There’s a tremendous amount of liberty in learning that you’re probably not going to die anytime soon. There’s even more in learning that when you do eventually go, it won’t be from a disease will rob you of your mind and body before killing you.
If you’re Jake Dowell of the Rockford Ice Hogs, you take your triumphs where you can get them these days. And for Dowell, recently finding out that he is not carrying the gene for Huntington’s disease is indeed cause for celebration. To be sure, it will make Christmas this year, his first with five-month-old daughter Elizabeth, one to treasure.
But as always for Dowell, the joy will be tinged with sadness and tragedy. As he revels in the fact that the Huntington disease gene skipped him, his older brother, Lucas, is living out his final days in a care facility, slowly decaying from the same disease that took their father almost two years ago.
“He’s in the final stages of everything,” Dowell said of his brother. “He’s very much into the voices that are in his head. He’s just really quiet and he’s completely dependent on someone to care for him for everything.”
There is no cure for Huntington’s disease, at least not yet, so the prognosis for Lucas Dowell is grim. His organs are still working and he’s able to swallow food that is cut up and fed to him, but Jake Dowell knows the disease is progressing quickly.
“My dad was much more there mentally, so we debated for a while and he stayed alive a lot longer because we put a feeding tube in my dad and I don’t think we’re going to do that with my brother,” Dowell said. “He just doesn’t have the quality of life where he can even have a conversation with anybody and it was just so hard with my dad to decide when to take the feeding tube out and I don’t want to go through that again. I asked my mom if I need to come home over Christmas and the all-star break and she thought that he’s still eating, she thinks he would at least be able to make it through the hockey season and I’d be able to spend time with him in the summer. So I’m hoping for that, at least.”
The Dowell family’s plight was brought to light in 2011 when The Hockey News featured him on the cover. Dowell was a fourth-liner for the Chicago Blackhawks at the time and was dealing not only with the uncertainty he faced about his own future, but also the fact that both his father and brother were afflicted with Huntington’s, a rare genetic disorder in which nerve cells in the brain are irreparably damaged, causing various parts of the brain to deteriorate.

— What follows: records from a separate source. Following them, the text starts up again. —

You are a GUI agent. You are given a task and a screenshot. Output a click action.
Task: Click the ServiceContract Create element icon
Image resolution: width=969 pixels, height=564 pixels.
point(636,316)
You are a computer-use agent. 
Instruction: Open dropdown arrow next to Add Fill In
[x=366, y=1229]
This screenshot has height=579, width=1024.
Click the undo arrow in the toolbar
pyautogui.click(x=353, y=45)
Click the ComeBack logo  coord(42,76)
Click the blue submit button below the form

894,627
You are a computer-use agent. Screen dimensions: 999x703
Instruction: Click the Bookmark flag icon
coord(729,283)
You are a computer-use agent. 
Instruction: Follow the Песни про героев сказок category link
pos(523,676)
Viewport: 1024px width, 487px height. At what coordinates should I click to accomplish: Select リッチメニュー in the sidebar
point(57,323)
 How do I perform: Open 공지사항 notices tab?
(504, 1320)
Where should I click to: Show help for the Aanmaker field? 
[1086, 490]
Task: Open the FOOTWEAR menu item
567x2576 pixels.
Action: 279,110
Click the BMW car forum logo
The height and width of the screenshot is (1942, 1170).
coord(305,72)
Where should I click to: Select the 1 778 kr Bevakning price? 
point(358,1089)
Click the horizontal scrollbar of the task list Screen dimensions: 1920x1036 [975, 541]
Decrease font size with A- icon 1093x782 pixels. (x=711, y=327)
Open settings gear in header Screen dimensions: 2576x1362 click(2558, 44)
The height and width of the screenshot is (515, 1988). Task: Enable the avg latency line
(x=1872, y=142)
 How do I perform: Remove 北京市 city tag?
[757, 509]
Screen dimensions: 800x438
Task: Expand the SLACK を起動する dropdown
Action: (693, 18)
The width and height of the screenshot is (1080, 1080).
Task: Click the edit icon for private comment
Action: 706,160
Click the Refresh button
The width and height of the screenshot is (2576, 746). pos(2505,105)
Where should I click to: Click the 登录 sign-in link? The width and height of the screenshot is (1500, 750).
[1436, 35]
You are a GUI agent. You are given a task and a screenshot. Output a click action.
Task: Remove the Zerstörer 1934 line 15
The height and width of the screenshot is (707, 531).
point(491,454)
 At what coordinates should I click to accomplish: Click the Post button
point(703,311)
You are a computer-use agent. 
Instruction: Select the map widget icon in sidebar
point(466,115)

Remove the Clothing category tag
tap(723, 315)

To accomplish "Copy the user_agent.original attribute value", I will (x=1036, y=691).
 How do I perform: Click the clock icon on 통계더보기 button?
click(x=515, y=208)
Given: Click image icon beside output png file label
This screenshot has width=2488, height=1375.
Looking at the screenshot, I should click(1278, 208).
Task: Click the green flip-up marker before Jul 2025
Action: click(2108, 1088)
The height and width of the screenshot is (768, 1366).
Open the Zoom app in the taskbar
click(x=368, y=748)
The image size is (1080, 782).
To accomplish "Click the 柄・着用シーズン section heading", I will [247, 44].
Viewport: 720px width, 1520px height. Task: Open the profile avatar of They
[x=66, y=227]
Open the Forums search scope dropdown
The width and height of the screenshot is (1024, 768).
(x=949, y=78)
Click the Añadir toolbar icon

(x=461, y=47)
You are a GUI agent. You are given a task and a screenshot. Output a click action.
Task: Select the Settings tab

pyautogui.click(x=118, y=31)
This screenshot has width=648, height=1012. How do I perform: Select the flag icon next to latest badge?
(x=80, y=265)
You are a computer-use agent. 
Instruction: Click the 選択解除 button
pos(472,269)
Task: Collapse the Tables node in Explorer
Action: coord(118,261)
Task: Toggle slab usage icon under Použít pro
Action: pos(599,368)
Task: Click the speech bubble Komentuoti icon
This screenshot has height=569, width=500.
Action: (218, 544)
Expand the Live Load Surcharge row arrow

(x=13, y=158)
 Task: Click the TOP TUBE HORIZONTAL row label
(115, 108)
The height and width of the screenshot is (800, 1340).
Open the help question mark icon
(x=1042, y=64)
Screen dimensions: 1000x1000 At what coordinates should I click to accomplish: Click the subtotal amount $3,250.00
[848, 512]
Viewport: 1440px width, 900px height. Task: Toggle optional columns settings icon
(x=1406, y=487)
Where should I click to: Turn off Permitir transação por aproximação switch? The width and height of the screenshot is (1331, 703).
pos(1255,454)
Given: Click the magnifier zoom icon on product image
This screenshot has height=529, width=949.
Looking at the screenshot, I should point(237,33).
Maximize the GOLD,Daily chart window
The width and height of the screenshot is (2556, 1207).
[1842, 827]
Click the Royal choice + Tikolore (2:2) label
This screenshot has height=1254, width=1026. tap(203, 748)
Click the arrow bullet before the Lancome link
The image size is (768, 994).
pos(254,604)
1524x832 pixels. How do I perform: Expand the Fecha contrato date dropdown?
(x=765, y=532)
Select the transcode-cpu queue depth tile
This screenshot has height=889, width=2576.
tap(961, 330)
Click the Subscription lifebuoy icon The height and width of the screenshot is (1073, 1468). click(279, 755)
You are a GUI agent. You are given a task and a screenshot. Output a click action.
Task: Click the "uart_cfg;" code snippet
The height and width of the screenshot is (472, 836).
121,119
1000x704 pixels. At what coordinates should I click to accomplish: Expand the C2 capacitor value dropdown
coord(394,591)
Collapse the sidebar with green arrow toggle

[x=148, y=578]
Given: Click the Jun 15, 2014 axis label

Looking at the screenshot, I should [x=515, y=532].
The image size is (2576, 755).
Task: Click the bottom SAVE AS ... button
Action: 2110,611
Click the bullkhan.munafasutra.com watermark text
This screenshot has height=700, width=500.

Here is a PDF version of the THN story on Dowell:
So while Dowell may be free of Huntington’s disease in a physical sense, it never, ever really leaves him and probably never will. But gone are the days when a simple muscle twitch would have him wondering whether or not he was carrying the gene. For years and years, the disease has played games in his head and it finally got to the point where he had to know what his future was going to be. The fact that the uncertainty has been removed has given Dowell a new lease on life. In many ways, even though he’s 30 years old and has played 562 pro games – 157 in the NHL – Dowell feels the optimism of a rookie these days.
“To be totally honest, I just assumed I had it because I wanted to be prepared for the worst,” Dowell said. “There are certain things you do where your mind can play tricks and make you think…but now I look back laugh. I said to my wife, ‘Now that I know I’m not sick, I was just doing something dumb.’ But I do feel so much lighter. Now, I can stop overanalyzing everything.”
How that will translate to hockey is the next question to be answered. Will skating with less of a personal burden make Dowell a better hockey player? He hopes so. After playing out his contract in the Montreal Canadiens system last season, Dowell went to Rockford on a tryout and not only made the team, but is tied for the lead in scoring on a Rockford team that is in first place in the AHL’s Central Division and second place in the Western Conference.
“I’ve been pretty focused this year and I’m having a pretty good year,” Dowell said. “And I want to be able just focus on that and try to get myself to where I want to be and that’s the NHL. So now that can be my main focus.”
The first cardinal rule in sports journalism is that there is no cheering allowed in the press box. But we’re cheering for Jake Dowell to get back to the NHL. Loudly. There are few players who deserve it more.